(Source data):
┄┄┄┄┄┄
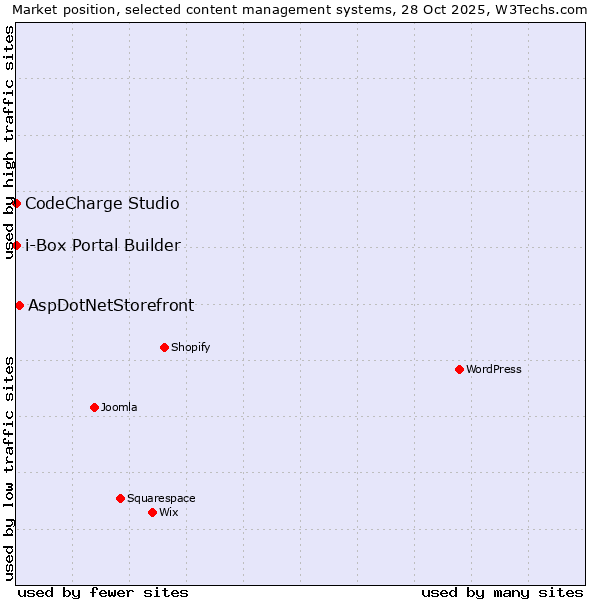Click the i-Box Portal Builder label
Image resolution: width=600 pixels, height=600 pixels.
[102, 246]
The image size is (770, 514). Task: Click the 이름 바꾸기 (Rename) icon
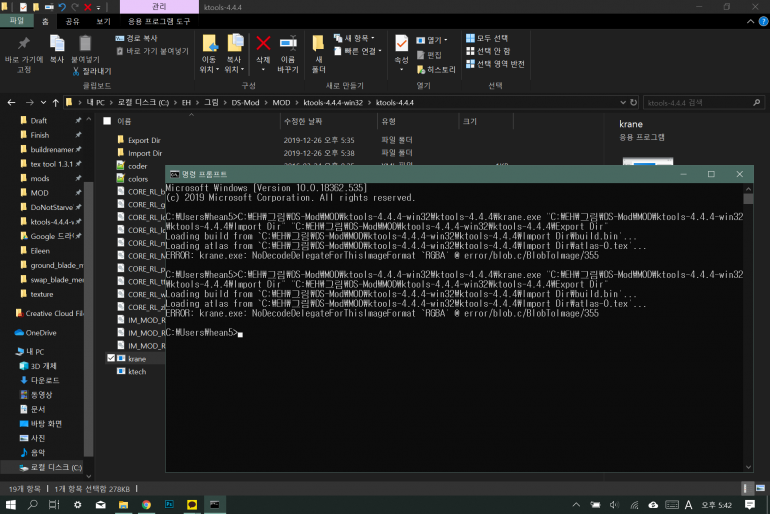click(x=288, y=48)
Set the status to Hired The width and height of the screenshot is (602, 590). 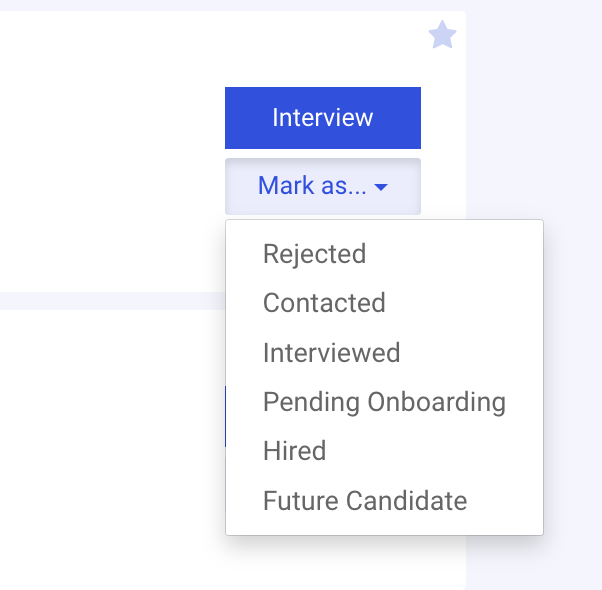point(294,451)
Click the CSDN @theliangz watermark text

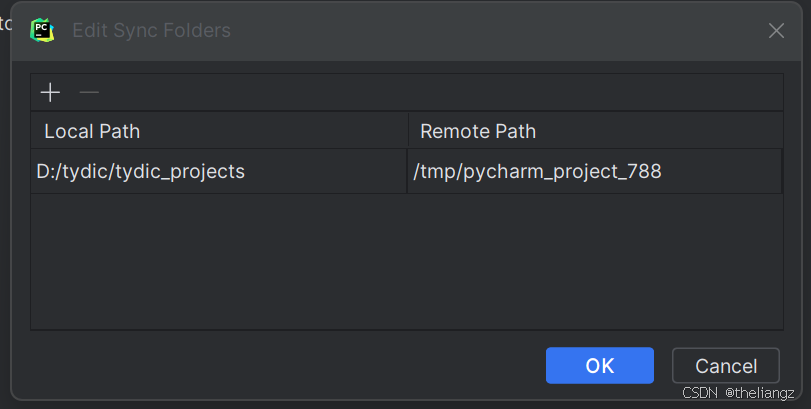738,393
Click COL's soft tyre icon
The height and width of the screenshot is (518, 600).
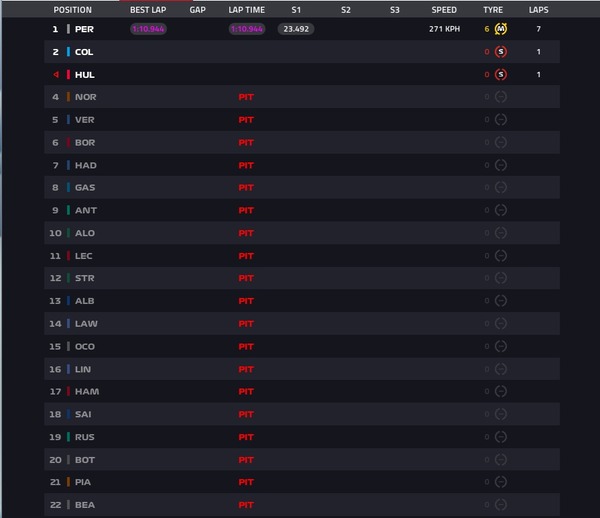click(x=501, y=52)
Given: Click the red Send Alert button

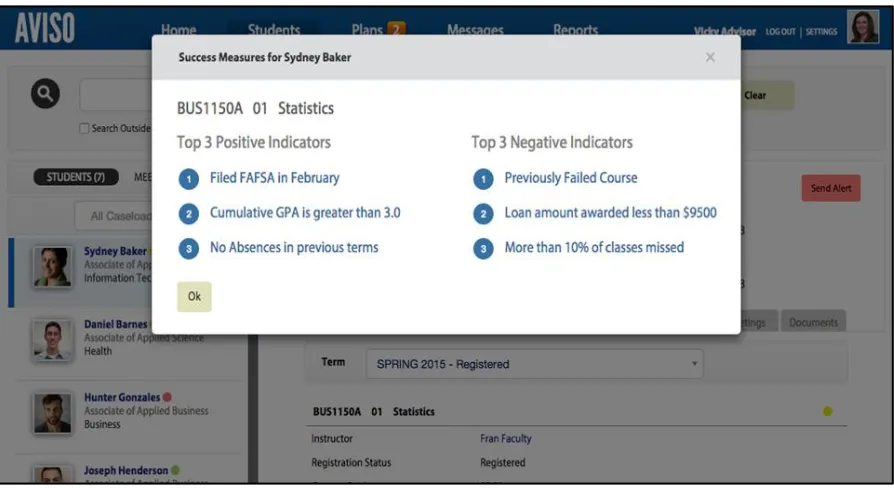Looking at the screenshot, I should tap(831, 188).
┄┄┄┄┄┄
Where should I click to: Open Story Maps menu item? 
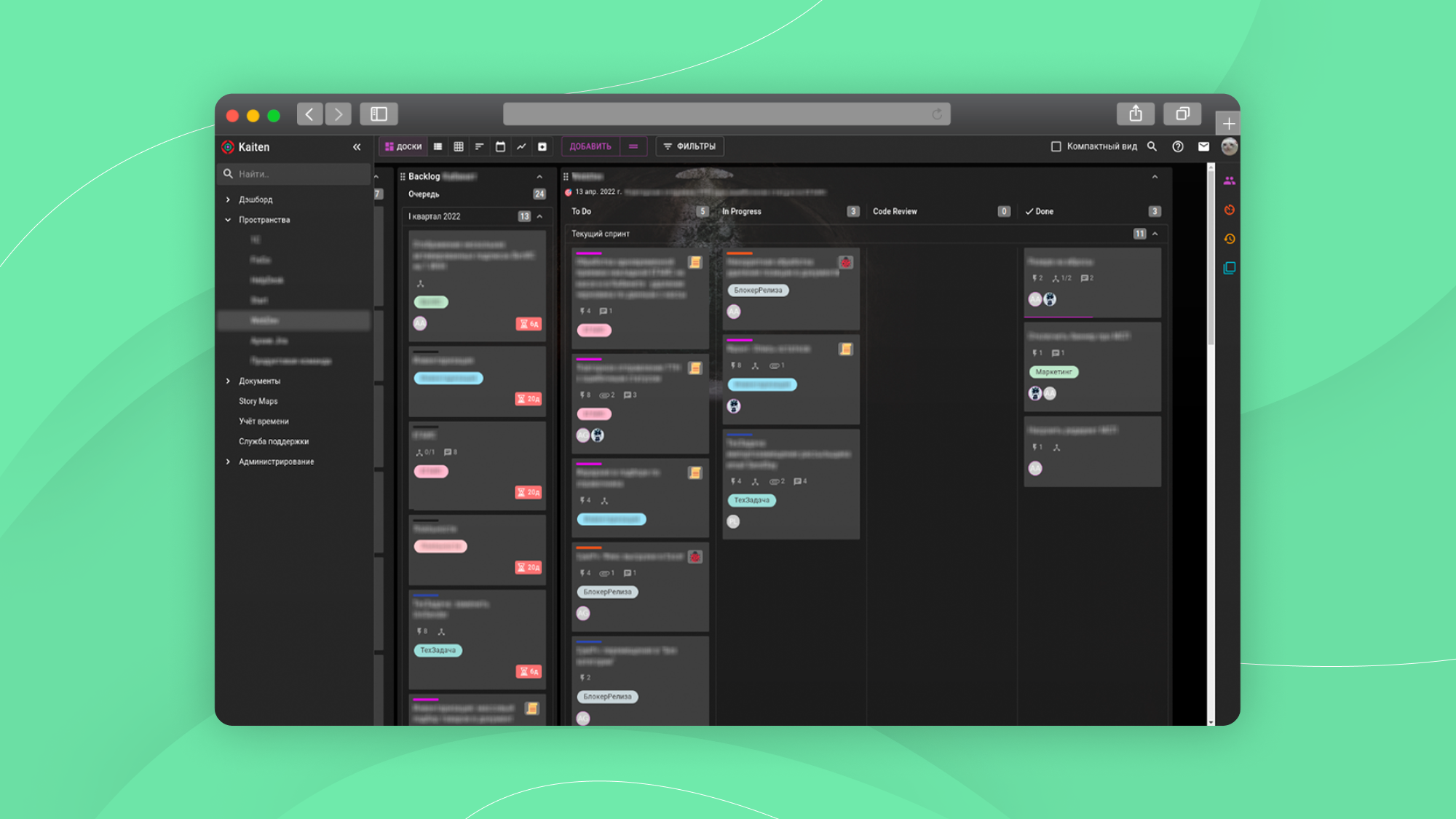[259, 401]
┄┄┄┄┄┄
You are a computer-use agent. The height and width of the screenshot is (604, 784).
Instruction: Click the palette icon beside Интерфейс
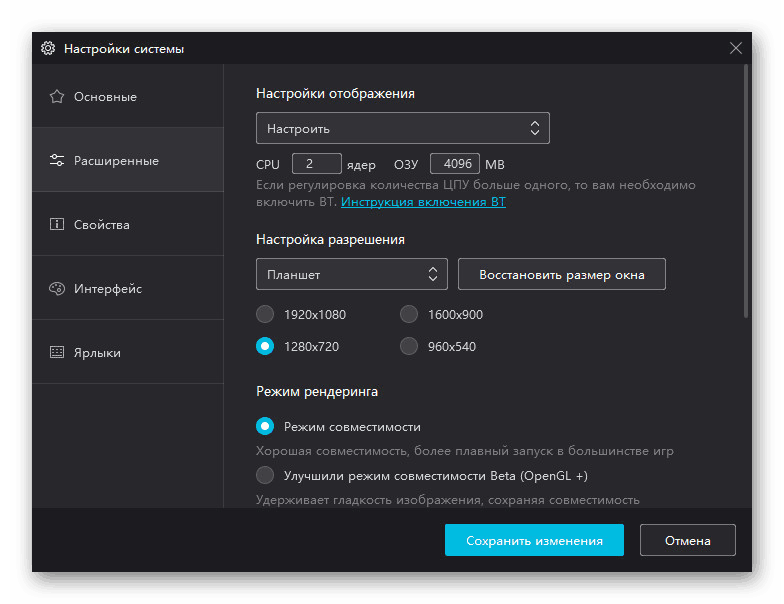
┄┄┄┄┄┄
(Work instruction): Reproduce the entries above exactly, but only the lines between the line holding "You are a computer-use" and the line holding "Instruction: Click the", inclusive.

(Answer to this task):
You are a computer-use agent. The height and width of the screenshot is (604, 784).
Instruction: Click the palette icon beside Интерфейс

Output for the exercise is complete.